I’ve been running an HPC system for a science group for a while now and have built a couple of different systems based on common HPC infrastructures (ROCKS or Open HPC). These have been built on top of the rebuilt RHEL distros (mostly CentOS), but I don’t really need the level of stability that these provide and would actually like the sort of updates that you get from something like CentOS stream, so this seems like a time to try this.
The problem is that I haven’t found an HPC framework which would natively support this so I’m potentially going to have to roll my own. I don’t need anything fancy just some way to automatically deploy nodes and set up slurm to get jobs queued.
Any pointers to suitable frameworks or tools which would help with this and which aren’t tied to older distros?
I’m not entirely certain about the actual HPC stuff, but there’s no good reason CentOS Stream wouldn’t do what you need.
Yeah, conceptually I like it. A while back I used to run my systems on Fedora which was great in that I always had the latest of everything, but doing updates every 6 months got tedious.

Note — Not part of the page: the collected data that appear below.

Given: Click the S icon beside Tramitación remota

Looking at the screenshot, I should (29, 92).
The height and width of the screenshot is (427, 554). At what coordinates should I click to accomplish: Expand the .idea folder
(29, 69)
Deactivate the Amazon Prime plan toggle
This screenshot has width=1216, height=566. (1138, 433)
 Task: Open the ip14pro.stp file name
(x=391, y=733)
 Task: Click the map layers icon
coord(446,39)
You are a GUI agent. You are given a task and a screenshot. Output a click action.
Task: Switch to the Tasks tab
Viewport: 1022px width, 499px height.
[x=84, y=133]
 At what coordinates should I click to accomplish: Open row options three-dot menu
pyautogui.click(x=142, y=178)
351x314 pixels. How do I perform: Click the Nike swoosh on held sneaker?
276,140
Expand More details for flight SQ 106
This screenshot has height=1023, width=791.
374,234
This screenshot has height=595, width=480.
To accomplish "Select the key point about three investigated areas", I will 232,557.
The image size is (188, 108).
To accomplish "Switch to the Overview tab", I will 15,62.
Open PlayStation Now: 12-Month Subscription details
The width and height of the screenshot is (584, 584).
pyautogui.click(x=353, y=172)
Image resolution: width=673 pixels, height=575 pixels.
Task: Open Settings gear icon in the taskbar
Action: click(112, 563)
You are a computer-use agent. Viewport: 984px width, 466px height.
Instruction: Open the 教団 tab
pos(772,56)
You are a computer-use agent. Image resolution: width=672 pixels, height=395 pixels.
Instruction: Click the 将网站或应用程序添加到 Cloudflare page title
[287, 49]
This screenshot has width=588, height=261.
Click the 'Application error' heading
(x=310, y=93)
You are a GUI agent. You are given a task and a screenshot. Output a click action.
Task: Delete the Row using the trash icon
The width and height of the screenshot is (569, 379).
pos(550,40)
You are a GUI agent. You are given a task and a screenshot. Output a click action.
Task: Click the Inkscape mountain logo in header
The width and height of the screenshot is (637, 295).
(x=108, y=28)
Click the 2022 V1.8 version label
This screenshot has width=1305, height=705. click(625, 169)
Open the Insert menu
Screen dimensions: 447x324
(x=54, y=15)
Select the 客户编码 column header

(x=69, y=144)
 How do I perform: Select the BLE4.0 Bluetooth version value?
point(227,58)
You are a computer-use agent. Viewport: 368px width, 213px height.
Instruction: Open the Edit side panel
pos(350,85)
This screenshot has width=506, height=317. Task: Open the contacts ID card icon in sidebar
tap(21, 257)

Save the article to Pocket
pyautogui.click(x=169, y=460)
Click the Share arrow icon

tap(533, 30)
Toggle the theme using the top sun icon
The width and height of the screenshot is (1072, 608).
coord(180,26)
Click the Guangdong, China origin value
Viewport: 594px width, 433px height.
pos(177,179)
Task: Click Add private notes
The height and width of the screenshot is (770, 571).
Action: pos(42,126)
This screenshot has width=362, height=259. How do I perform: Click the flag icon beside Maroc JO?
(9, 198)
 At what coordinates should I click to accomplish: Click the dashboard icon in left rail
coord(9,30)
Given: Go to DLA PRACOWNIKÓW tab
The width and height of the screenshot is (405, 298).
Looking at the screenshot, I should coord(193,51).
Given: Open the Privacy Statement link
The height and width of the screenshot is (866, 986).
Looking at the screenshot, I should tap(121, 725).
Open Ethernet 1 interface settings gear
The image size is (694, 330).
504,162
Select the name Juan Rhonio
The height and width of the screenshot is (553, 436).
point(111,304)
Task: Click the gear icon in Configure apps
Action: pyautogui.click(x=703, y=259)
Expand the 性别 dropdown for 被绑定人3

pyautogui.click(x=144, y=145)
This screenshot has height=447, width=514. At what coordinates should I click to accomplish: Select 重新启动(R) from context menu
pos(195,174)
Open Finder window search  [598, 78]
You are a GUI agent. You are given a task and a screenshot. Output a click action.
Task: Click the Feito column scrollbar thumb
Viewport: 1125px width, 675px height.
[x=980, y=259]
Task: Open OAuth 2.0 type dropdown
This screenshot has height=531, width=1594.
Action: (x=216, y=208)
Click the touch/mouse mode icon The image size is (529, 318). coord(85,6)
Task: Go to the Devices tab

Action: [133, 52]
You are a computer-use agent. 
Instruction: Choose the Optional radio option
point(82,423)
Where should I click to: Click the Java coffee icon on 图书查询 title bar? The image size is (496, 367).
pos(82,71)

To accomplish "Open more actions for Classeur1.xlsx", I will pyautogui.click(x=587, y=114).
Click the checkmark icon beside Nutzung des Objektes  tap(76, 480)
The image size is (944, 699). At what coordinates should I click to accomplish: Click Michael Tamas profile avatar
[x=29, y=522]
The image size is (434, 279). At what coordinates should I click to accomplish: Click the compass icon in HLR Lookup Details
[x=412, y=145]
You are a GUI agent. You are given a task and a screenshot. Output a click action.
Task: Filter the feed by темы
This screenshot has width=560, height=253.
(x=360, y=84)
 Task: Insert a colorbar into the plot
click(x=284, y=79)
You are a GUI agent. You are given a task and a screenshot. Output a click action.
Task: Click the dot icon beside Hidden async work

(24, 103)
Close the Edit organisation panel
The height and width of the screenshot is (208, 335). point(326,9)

Stream seems like a good compromise on the way to that.
I mean, if you know the software you need to have, to make it work on RHEL, It might take a bit of work on your part, but I can’t imagine getting it installed on CentOS Stream will be that onerous a task.
I would not be using CentOS in your use case as it is a rolling release and as such not considered stable for production environments. In recent times Ubuntu server has taken over where CentOS was once used.
In regards to a framework for HPC, I would be looking at grid computing and using one of the scientific workflow management solutions which is compatible with your requirements and a Linux environment.
https://en.m.wikipedia.org/wiki/Grid_computing
https://en.m.wikipedia.org/wiki/Scientific_workflow_systemThe lack of stability is actually quite attractive to me. In a scientific environment we’re normally running fairly new, often unstable code, and we often hit problems because of using older versions of libraries / packages / compilers, so somthing which stays a bit more current would be good and we can deal with breakage if it happens. The trouble is the management systems around HPC assume you’re working on enterprise systems, which isn’t really true in our case.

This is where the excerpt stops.